16 Aug 2013 14:51

Grodno Azot, German co ThyssenKrupp sign contract to build nitric acid workshop

MINSK. Aug 16 (Interfax) - OJSC Grodno Azot, the only producer of nitrogenous fertilizer in Belarus and its largest industrial natural gas consumer, has signed a contract with German company ThyssenKrupp Uhde GmbH to construct a nitric acid workshop.

"A contract was signed for the issuance of a license, for designing, supplying equipment, and rendering services to implement a project to construct a nitric acid workshop with capacity of 1,200 tonnes a day, with the reconstruction of the existing urea-ammonium mixture facility, with the company ThyssenKrupp Uhde GmbH (Dortmund, Germany)," a spokesman for Grodno Azot told Interfax.

According to specialists, the project needs $170 million in financing, and its overall cost is $200 million.
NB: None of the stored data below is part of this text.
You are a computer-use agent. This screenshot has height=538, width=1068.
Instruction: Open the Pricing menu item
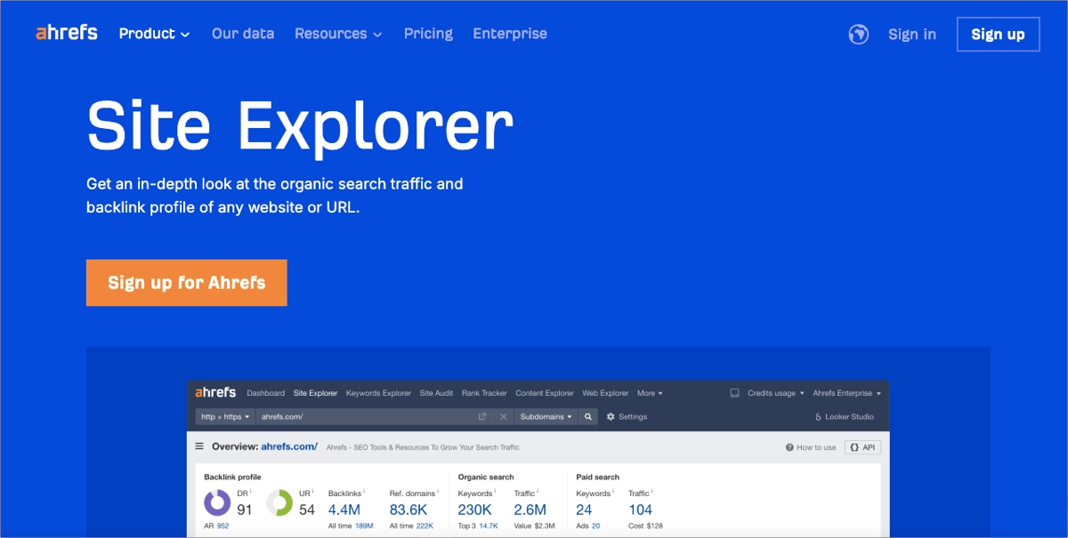point(428,34)
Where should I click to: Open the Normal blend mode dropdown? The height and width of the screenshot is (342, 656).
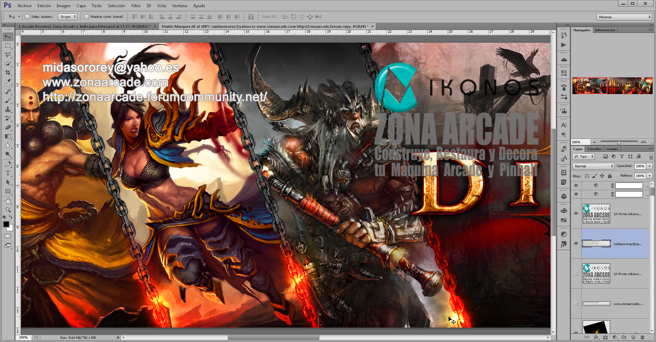tap(593, 166)
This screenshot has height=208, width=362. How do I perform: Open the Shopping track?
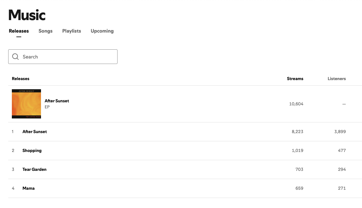point(32,150)
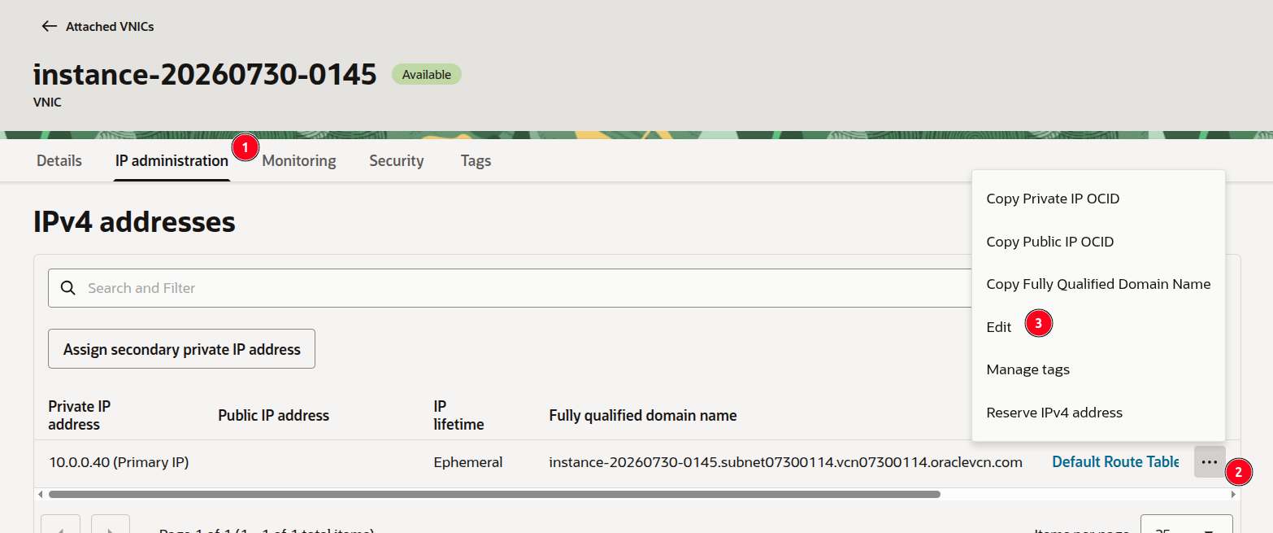Switch to the Monitoring tab
1273x533 pixels.
299,160
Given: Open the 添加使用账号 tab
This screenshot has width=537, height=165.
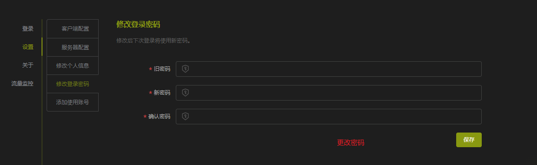Looking at the screenshot, I should click(x=73, y=102).
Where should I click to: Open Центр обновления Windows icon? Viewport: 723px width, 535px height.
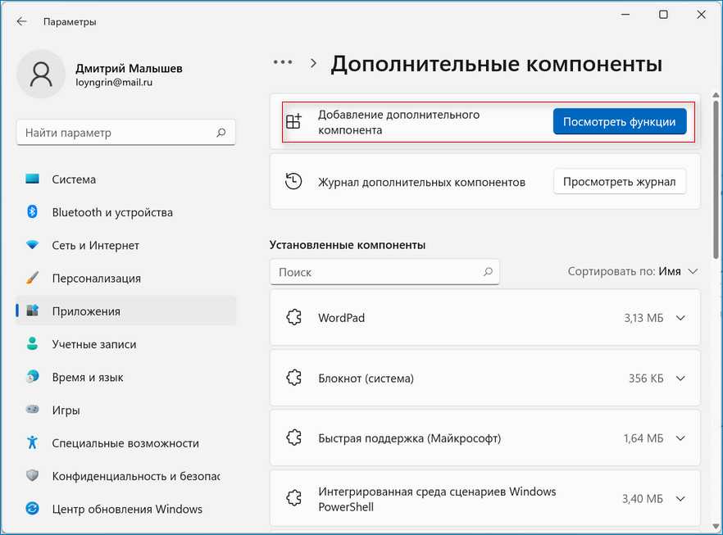coord(33,509)
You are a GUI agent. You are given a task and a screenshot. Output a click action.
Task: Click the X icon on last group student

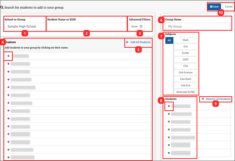point(169,153)
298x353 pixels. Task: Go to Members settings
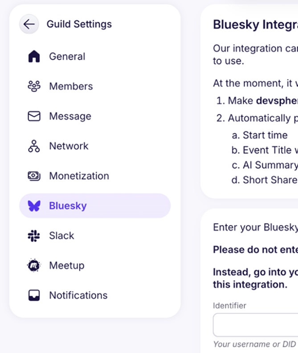(71, 86)
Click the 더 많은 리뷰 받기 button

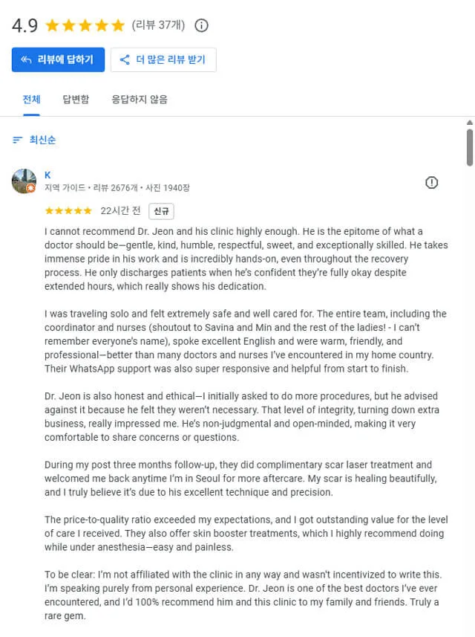click(x=163, y=59)
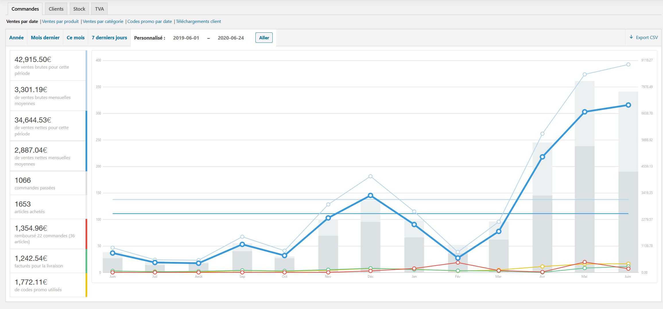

Grodno Azot expects to invest $30 million of its own funds in the project, and the rest will come from loans - from foreign sources, in the form of direct investments, and partially from the industrial innovation fund and the Belarusian budget.

"For financing the plan is to use company funds and loans, funds from the country's budget, and foreign investor resources, particularly through joint projects," the Grodno Azot spokesman said.

Once the current urea-ammonium compound facility is rebuilt, production capacities will skyrocket 60% to 400,000 tonnes of nitric acid a year and 1.19 million tonnes of urea-ammonium mixture a year, the spokesman said.

The project will be finished by the end of 2014, and return on investment should be achieved within six years.

According to the investment proposal on Grodno Azot's website, "possible but unlikely risks include the emergence of force majeure circumstances with the Russian Federation on natural gas supplies."

Grodno Azot specializes in producing liquid ammonia, nitrogenous fertilizers (urea, urea-ammonium mixtures, ammonium sulfate), industrial methanol, caprolactam, biodiesel fuel and liquid carbon dioxide. It is the largest industrial consumer of natural gas in Belarus, which it uses as raw material to produce mineral fertilizers and ammonia.